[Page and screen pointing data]

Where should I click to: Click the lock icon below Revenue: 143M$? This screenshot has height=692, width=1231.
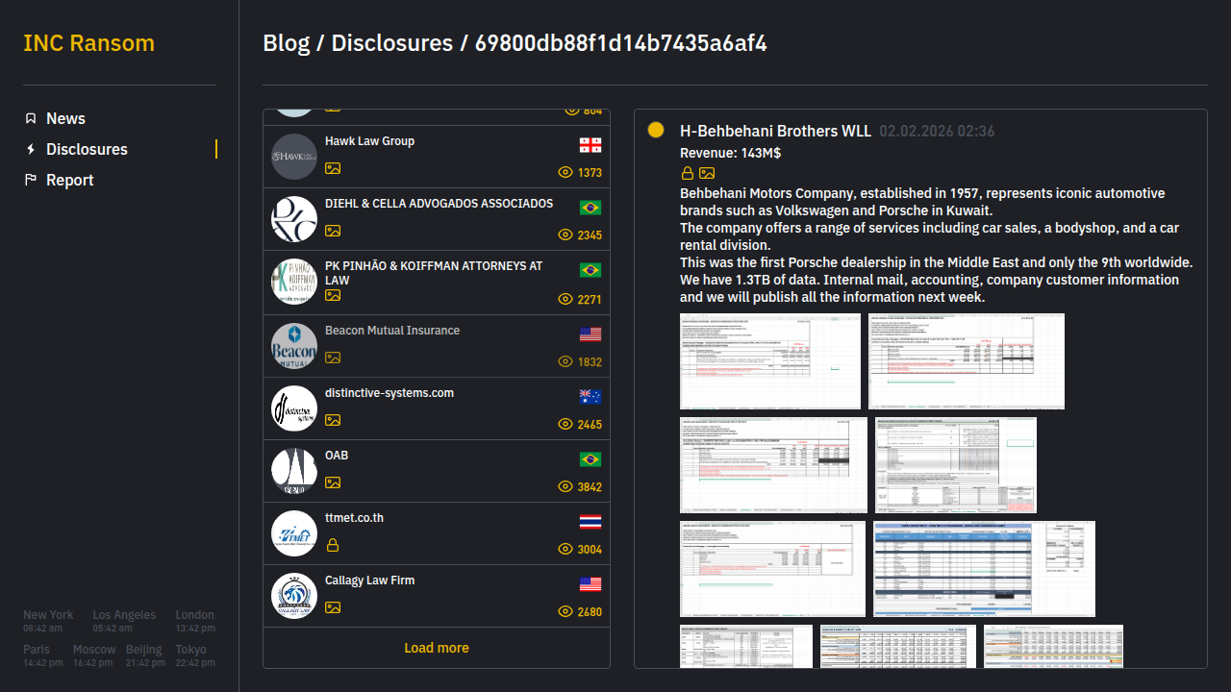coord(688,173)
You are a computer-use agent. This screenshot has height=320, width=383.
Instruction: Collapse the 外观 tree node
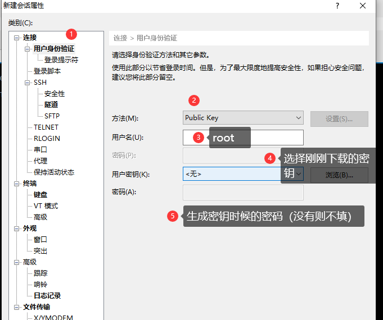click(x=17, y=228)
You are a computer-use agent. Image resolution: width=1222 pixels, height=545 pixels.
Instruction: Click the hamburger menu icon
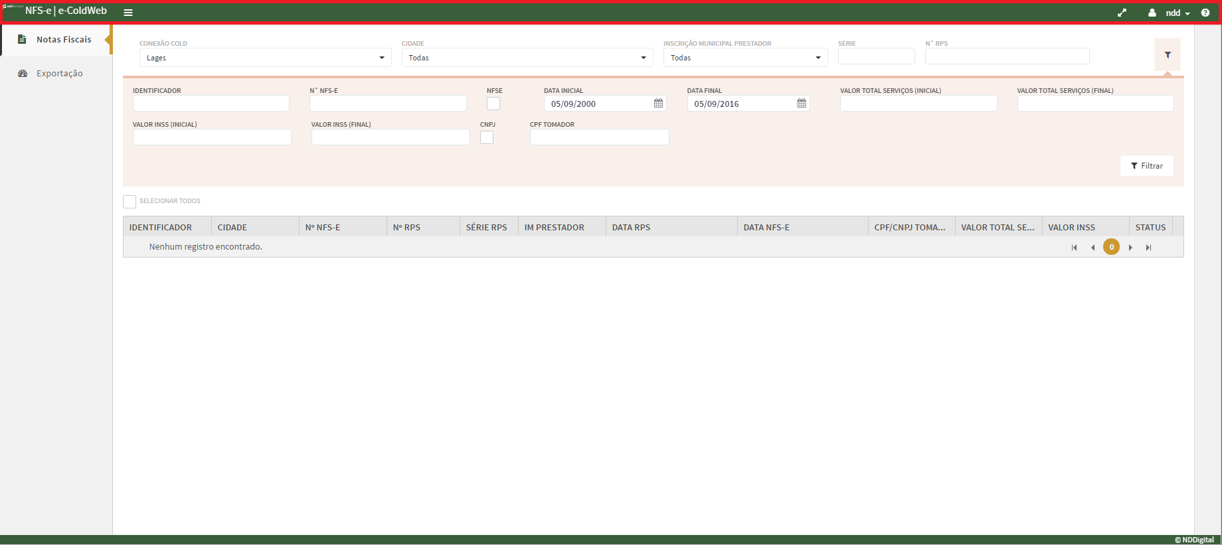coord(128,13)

...

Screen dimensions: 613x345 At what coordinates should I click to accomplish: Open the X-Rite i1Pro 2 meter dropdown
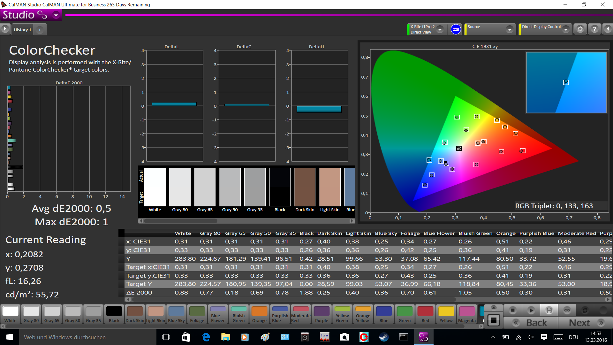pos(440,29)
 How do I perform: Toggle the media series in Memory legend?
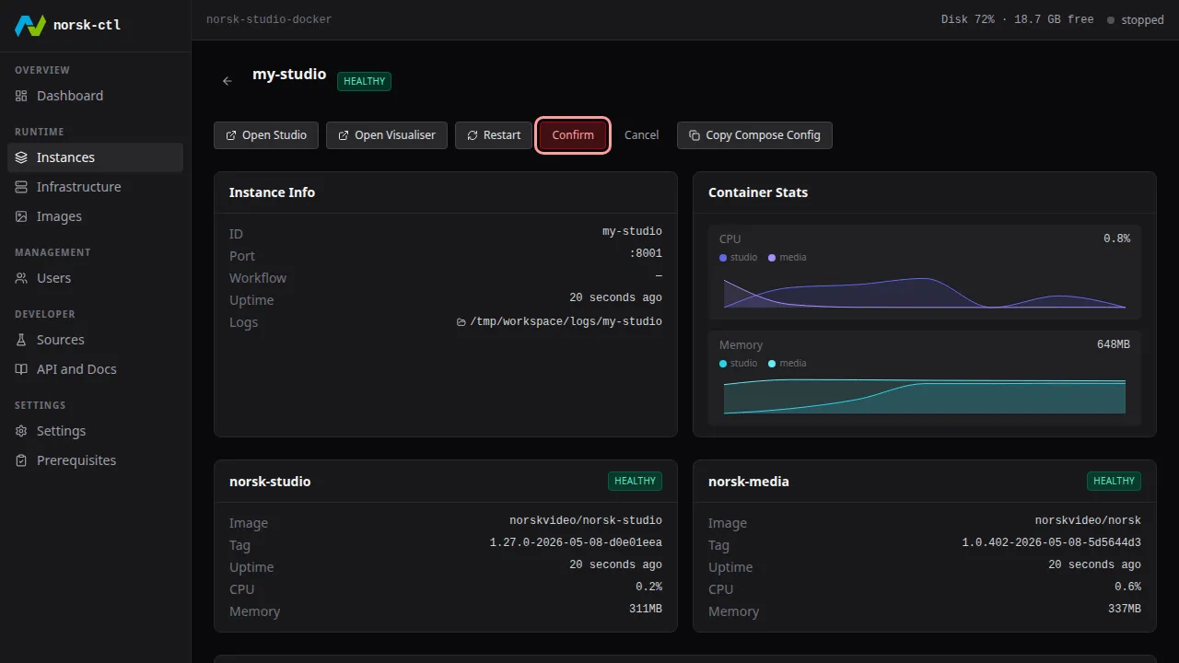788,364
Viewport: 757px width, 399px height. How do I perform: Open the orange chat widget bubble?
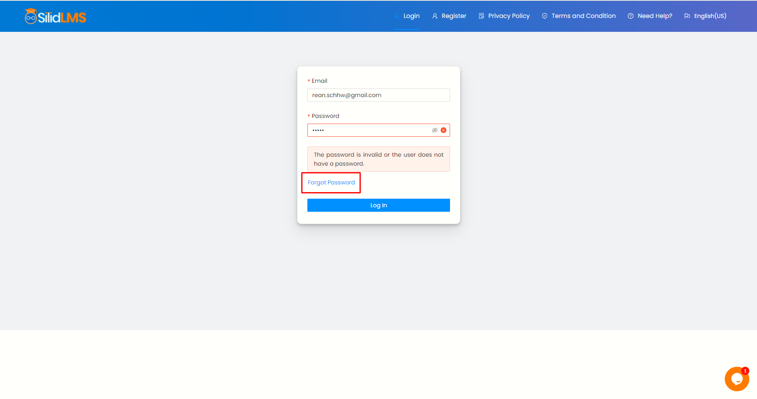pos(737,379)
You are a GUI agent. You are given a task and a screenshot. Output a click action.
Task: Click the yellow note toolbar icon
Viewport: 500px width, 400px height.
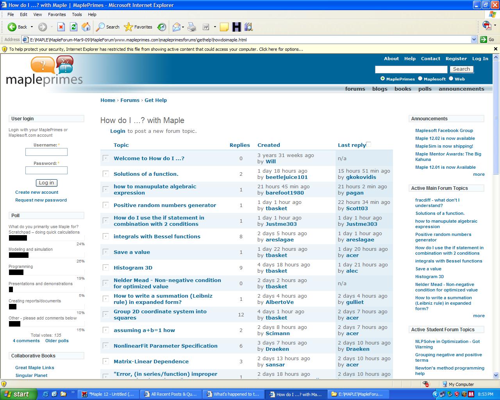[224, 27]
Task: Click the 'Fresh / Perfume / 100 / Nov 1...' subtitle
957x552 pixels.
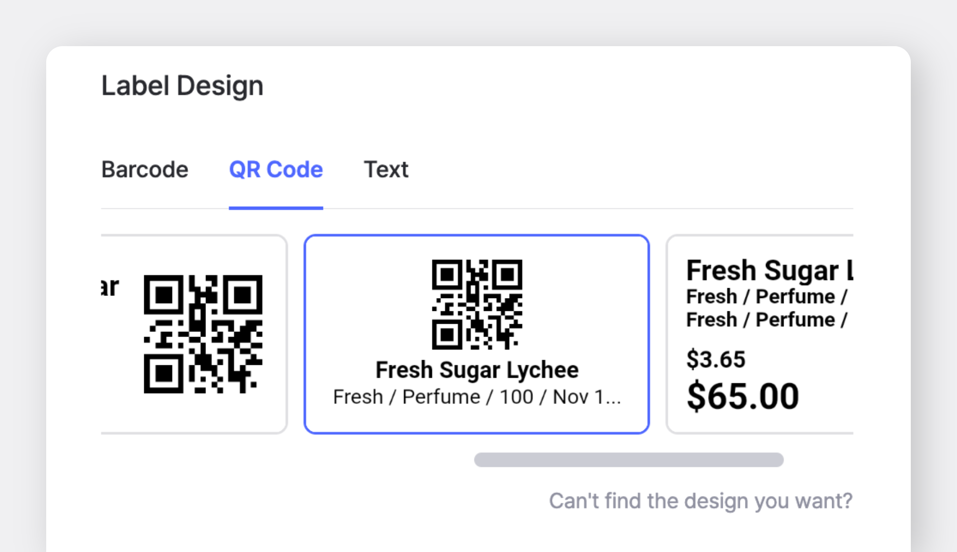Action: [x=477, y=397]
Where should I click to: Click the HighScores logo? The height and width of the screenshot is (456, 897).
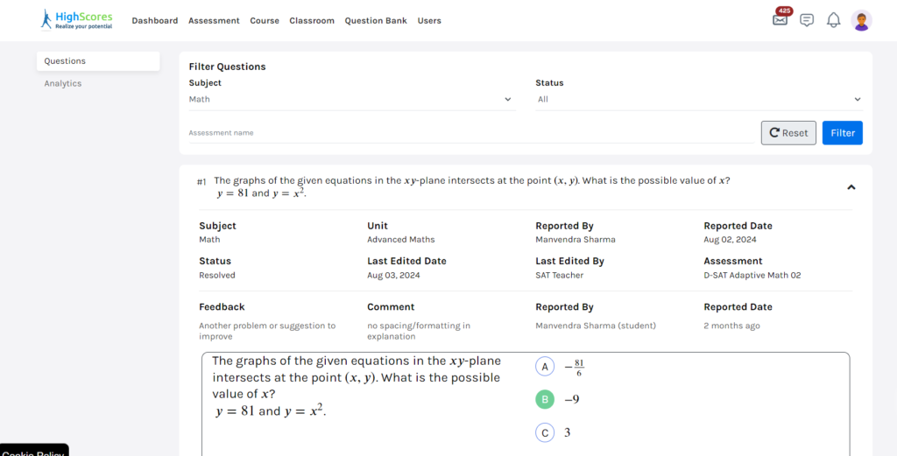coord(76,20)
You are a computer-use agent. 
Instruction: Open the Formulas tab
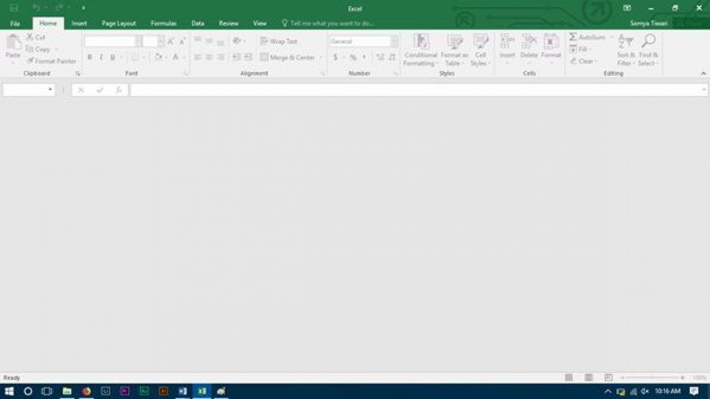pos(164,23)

YOUR INSTRUCTIONS -
Rewrite the part of the records that opens with the line containing "Where should I click to: Click the lock" and closes with the line containing "coord(128,13)". Keep the requests unchanged, multiply every coordinate in the answers by 0.8 and round to whole numbers with halves rounded up, and leave out the pictures.

RESULT FOR THIS TASK -
Where should I click to: Click the lock icon below Revenue: 143M$? This screenshot has height=692, width=1231.
coord(550,138)
You are a computer-use agent. This screenshot has height=320, width=383.
Instruction: Collapse the 外观 tree node
click(x=14, y=182)
You are a computer-use agent. Image resolution: width=1222 pixels, height=545 pixels.
Instruction: Click the hamburger menu icon
coord(102,10)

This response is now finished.